Aku sama sekali tidak mengikuti pembicaraan ayah dan ibuku, tetapi mereka berdua tampaknya sependapat, dan percakapan mereka berakhir dengan cepat. Ketika aku menatap mereka dengan heran, ayahku mengangkat tangannya ke arahku. Ia mengangkat poniku yang berkeringat dan meraba dahiku dengan telapak tangannya yang besar.

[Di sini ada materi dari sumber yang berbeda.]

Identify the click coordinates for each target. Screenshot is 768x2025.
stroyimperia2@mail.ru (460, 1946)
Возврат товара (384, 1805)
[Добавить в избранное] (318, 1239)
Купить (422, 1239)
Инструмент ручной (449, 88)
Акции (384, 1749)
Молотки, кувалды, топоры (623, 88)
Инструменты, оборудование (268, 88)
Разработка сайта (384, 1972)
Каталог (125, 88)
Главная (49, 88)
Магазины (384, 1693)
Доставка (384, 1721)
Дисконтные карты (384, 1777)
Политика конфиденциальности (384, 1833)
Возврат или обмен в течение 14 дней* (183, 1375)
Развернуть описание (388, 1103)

“Sepertinya demammu sudah turun. Bagaimana perasaanmu?”

“Bagus.”

“Jadi begitu.”

Nada bicara ayahku datar, tetapi tangannya tetap lembut seperti tadi malam. Anehnya, ia menanyakan pertanyaan yang mirip dengan pertanyaan yang baru saja ditanyakan ibuku: “Apakah kamu merasakan sesuatu yang tidak beres?” dan “Apakah kamu bermimpi?” Aku menjawab semuanya seperti yang kulakukan sebelumnya.

“Bagus kalau begitu.”

Dia menyisir poniku dengan jemarinya lalu berbalik. Apa yang sebenarnya terjadi? Apa yang mereka khawatirkan? Aku melamun saat melihatnya keluar dari kamarku.

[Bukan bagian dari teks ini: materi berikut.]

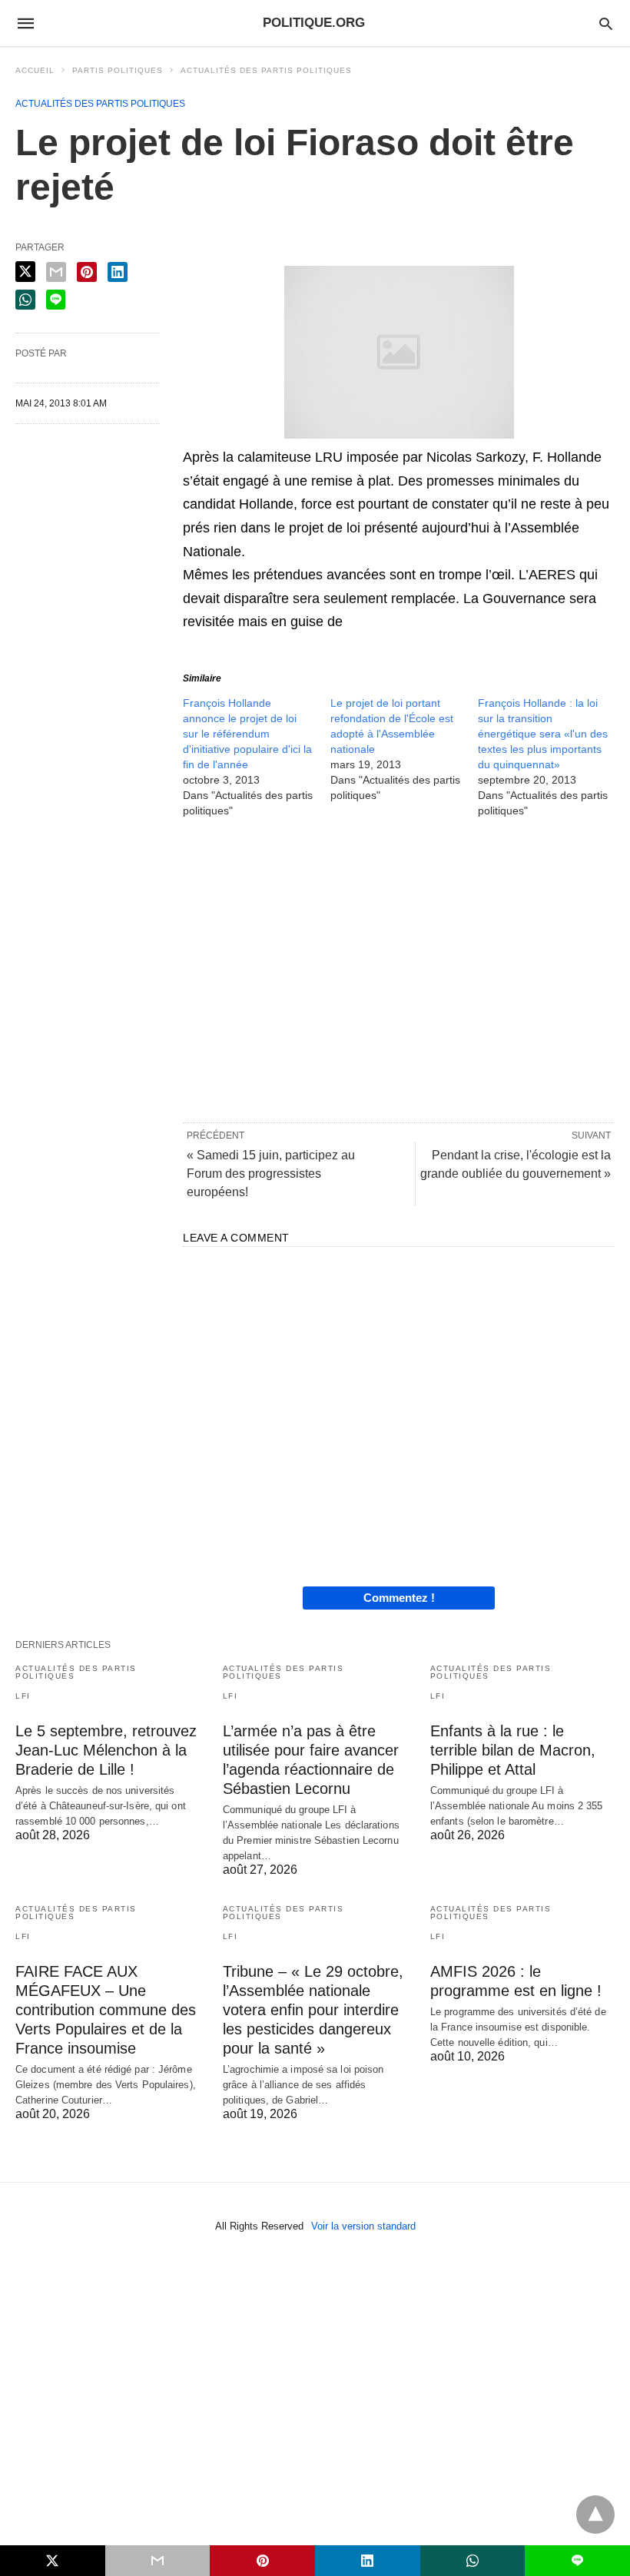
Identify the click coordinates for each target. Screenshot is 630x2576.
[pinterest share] (87, 272)
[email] (158, 2560)
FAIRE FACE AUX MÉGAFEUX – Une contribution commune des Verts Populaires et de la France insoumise (105, 2010)
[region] (399, 969)
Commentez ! (399, 1597)
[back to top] (595, 2514)
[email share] (56, 272)
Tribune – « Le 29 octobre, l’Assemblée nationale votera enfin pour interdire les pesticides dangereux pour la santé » (313, 2010)
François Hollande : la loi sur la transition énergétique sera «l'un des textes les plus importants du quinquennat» (543, 734)
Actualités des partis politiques (266, 70)
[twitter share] (25, 271)
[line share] (55, 300)
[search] (606, 23)
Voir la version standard (363, 2226)
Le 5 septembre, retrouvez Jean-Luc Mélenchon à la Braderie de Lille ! (106, 1750)
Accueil (35, 70)
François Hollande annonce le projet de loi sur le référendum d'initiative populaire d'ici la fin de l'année (247, 734)
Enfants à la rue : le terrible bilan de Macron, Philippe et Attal (512, 1750)
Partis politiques (117, 70)
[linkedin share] (118, 272)
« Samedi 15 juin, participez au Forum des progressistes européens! (271, 1173)
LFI (23, 1696)
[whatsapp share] (25, 300)
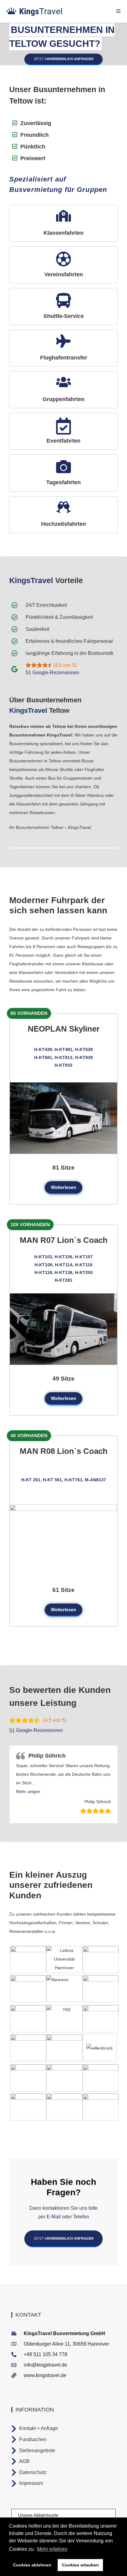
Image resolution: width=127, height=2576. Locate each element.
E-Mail (54, 2216)
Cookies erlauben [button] (80, 2564)
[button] (28, 1791)
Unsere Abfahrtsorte (38, 2515)
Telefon (80, 2216)
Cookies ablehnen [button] (32, 2564)
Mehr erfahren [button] (52, 2549)
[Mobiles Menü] (118, 11)
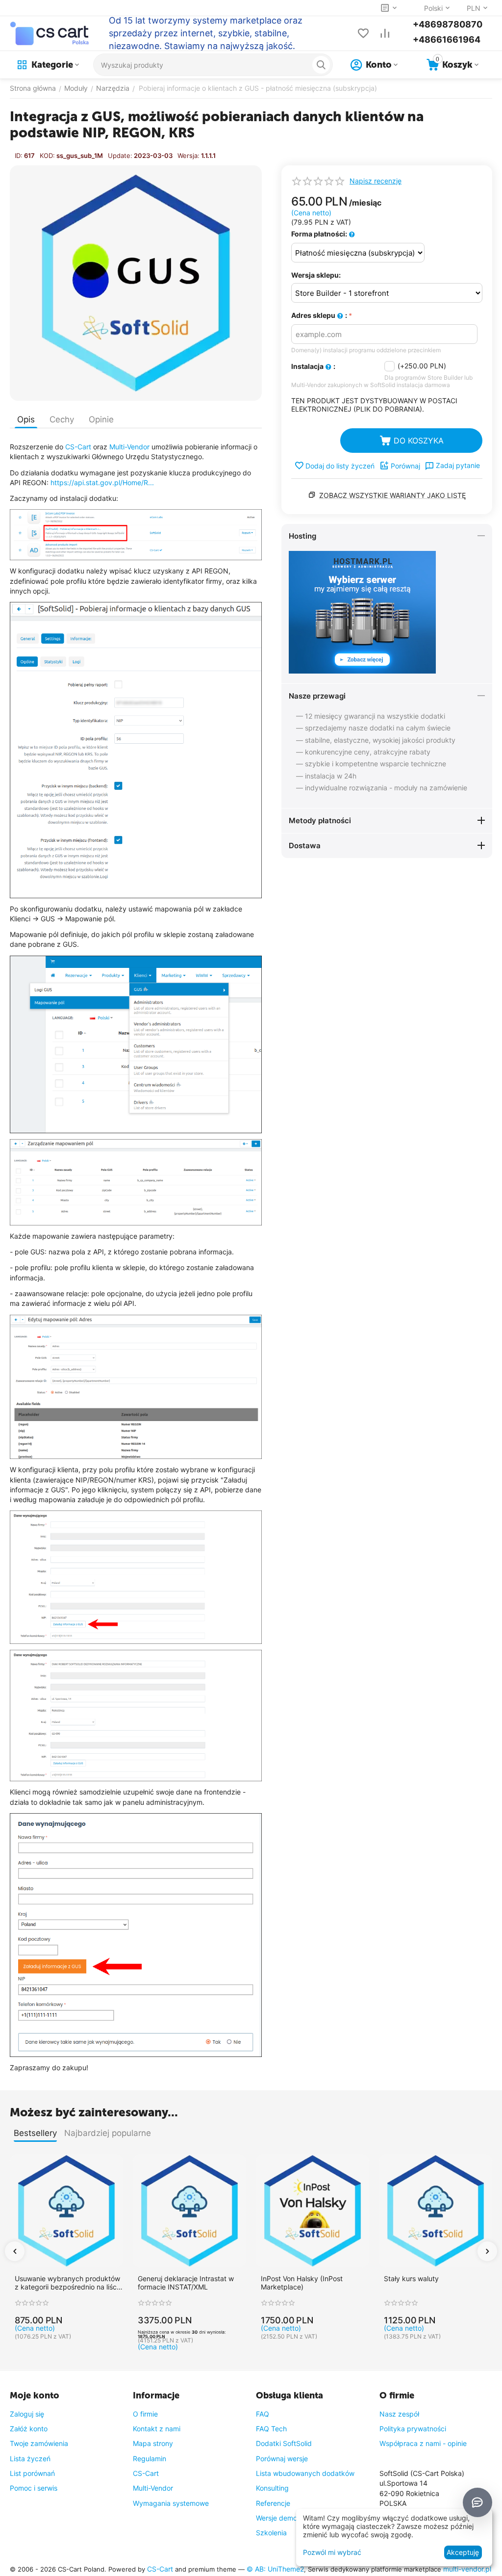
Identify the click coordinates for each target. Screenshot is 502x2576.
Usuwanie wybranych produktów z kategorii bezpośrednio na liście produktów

“Rose.” Suara ibuku menyadarkanku dari lamunanku. “Ayo kita bersihkan tubuhmu sebelum kau berganti pakaian. Kau pasti merasa tidak nyaman dan lengket, basah oleh keringat.”

“Aku akan mandi…”

“Tidak. Demammu sudah turun, tapi kau belum pulih sepenuhnya. Kau bisa mandi besok.” Dia terdengar seperti sedang menenangkan anak nakal, dan aku hanya bisa menundukkan kepalaku dengan lemah sebagai tanggapan.

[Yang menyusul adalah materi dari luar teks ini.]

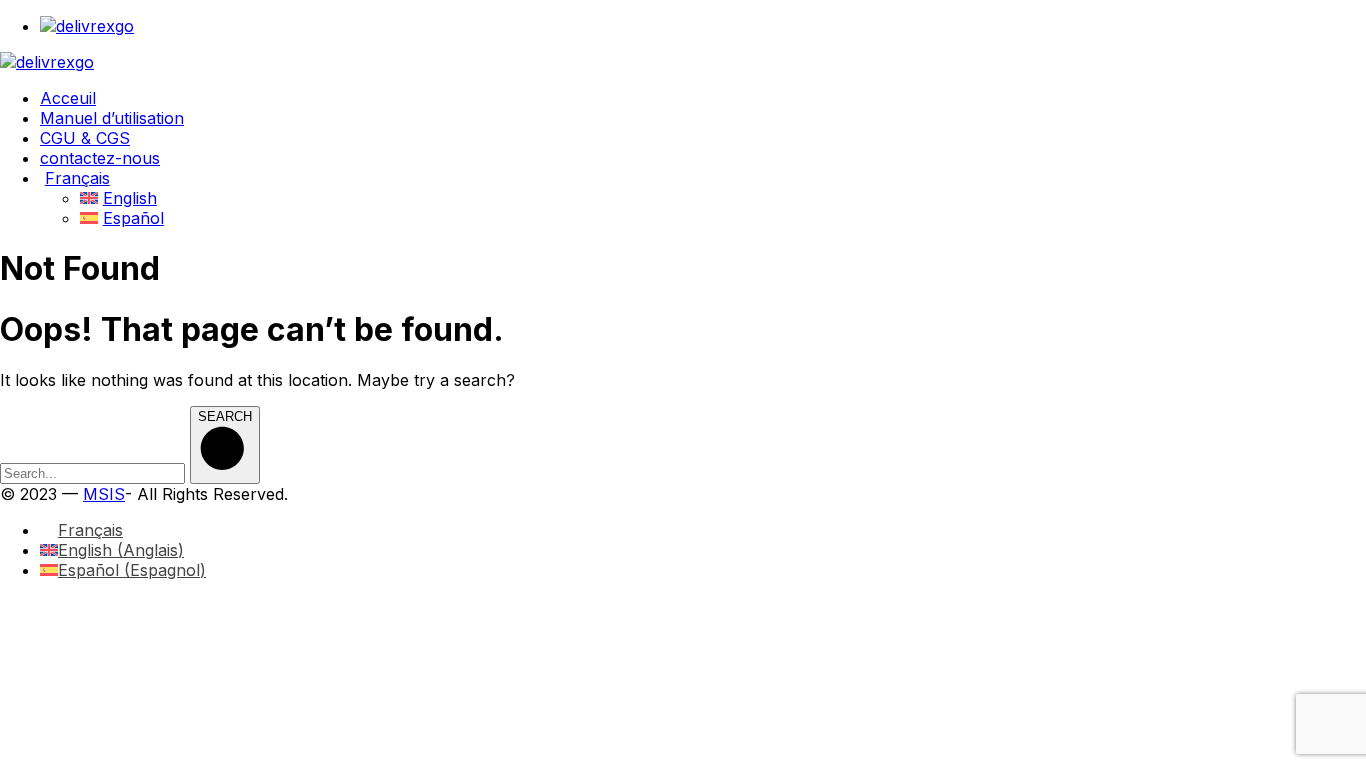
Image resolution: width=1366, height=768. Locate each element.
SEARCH (225, 416)
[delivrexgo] (47, 62)
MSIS (104, 494)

Keringat membasahi sekujur tubuhku, jadi aku ingin mandi air hangat yang menyegarkan, tapi ya sudahlah. Aku mengangguk kecil dan ibuku membelai kepalaku sambil tersenyum. Agak memalukan diperlakukan seperti anak kecil, tapi aku tidak membencinya, yang membuatku merasa campur aduk.

Ibu saya berdiri dari tempat tidur dan mulai memberikan instruksi kepada para pembantu. Ia memerintahkan mereka untuk tidak hanya menyiapkan air panas dan kain mandi, tetapi juga makanan kami. Kami dengan santai menyelesaikan persiapan untuk hari itu dan kemudian, seperti yang dijanjikan, ayah saya kembali tepat setelah dua jam berlalu.

Aku terkejut melihat gadis kuil itu membuntutinya. Dia tampak sangat tertekan dan terus-menerus melihat sekeliling dengan gelisah. Ketika dia melihatku, matanya berbinar dan pipinya memerah. Dia mengangkat lengannya, hendak berlari ke arahku.

“Hm!” serunya.

Namun suara rendah ayahku menghentikan langkahnya. “Nona Fuzuki.” Dia dengan takut-takut mendongak untuk bertemu dengan tatapan dingin ayahnya dan kemudian kepalanya tertunduk lesu.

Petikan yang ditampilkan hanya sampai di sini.